Man sollte nur nicht verpassen, das Glück dann auch zu genießen! Und zwar nicht später, sondern genau jetzt in diesem Moment.


Mir ist das beim Laufen aufgefallen. Denn wenn ich im Nachhinein auf die Route, die ich gelaufen bin, zurücksehe, kommt es mir weit vor.
Doch bei jedem einzelnen Schritt, den ich getan habe, habe ich Glück empfunden und nicht weiter über den weiteren Weg als dringend notwendig gedacht.

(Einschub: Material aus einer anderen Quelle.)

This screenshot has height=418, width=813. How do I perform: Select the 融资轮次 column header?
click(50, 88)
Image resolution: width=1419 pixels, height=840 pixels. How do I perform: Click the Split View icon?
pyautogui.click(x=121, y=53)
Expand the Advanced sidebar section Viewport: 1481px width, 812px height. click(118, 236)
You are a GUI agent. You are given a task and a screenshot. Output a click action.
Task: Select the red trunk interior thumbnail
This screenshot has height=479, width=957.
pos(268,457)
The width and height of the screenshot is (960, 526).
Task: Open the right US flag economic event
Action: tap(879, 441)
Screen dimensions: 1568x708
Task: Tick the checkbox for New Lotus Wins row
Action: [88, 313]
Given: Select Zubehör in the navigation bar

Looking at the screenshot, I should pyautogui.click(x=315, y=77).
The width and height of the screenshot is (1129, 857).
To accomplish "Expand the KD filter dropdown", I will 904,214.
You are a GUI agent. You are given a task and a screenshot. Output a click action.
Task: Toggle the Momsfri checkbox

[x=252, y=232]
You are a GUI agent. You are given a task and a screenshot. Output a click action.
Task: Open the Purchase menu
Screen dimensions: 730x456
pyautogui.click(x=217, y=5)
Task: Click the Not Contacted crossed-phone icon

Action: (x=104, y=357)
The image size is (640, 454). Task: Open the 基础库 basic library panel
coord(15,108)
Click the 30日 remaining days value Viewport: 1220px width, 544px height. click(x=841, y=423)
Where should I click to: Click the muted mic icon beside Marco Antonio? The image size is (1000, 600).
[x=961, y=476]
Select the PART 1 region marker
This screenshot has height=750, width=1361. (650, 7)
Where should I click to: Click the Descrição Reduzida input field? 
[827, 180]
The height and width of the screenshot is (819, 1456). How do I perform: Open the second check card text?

Und war glücklich. Im Hier und Jetzt.

Freitag, 14. Oktober 2011

Be yourself, no matter what they say?

Ich bin verwirrt. "Be yourself, no matter what they say" singt Sting in seinem Lied "Englishman in New York". Gleichzeitig heißt es aus allen Ecken: "Lass los, probier Neues aus, lass dich inspirieren!" Man kommt nicht umhin, sich irgendwann zu fragen: Was denn nun? Man selbst sein, oder sich ständig verändern und entwickeln?


Neue Impulse
Denn einerseits hört sich das sehr gut an: Man wandelt sich, kuckt sich Gutes von Anderen ab, möchte an sich arbeiten. Ein Sportmuffel beschließt eines schönen Nachmittags, sich aufzuraffen und kramt die Jogginghose aus dem hintersten Winkel des Kleiderschranks heraus, um sich hinaus für ein paar Laufrunden zu begeben. Ein Workaholic schafft es zur gleichen Zeit, zu schöner Musik und in guter Gesellschaft, das erste Mal seit langem wieder richtig aufzuatmen und sich zu entspannen. Egal, was unser Problem ist, es gibt immer Impulse von außen, denen wir folgen können, um an unserem Problem zu arbeiten.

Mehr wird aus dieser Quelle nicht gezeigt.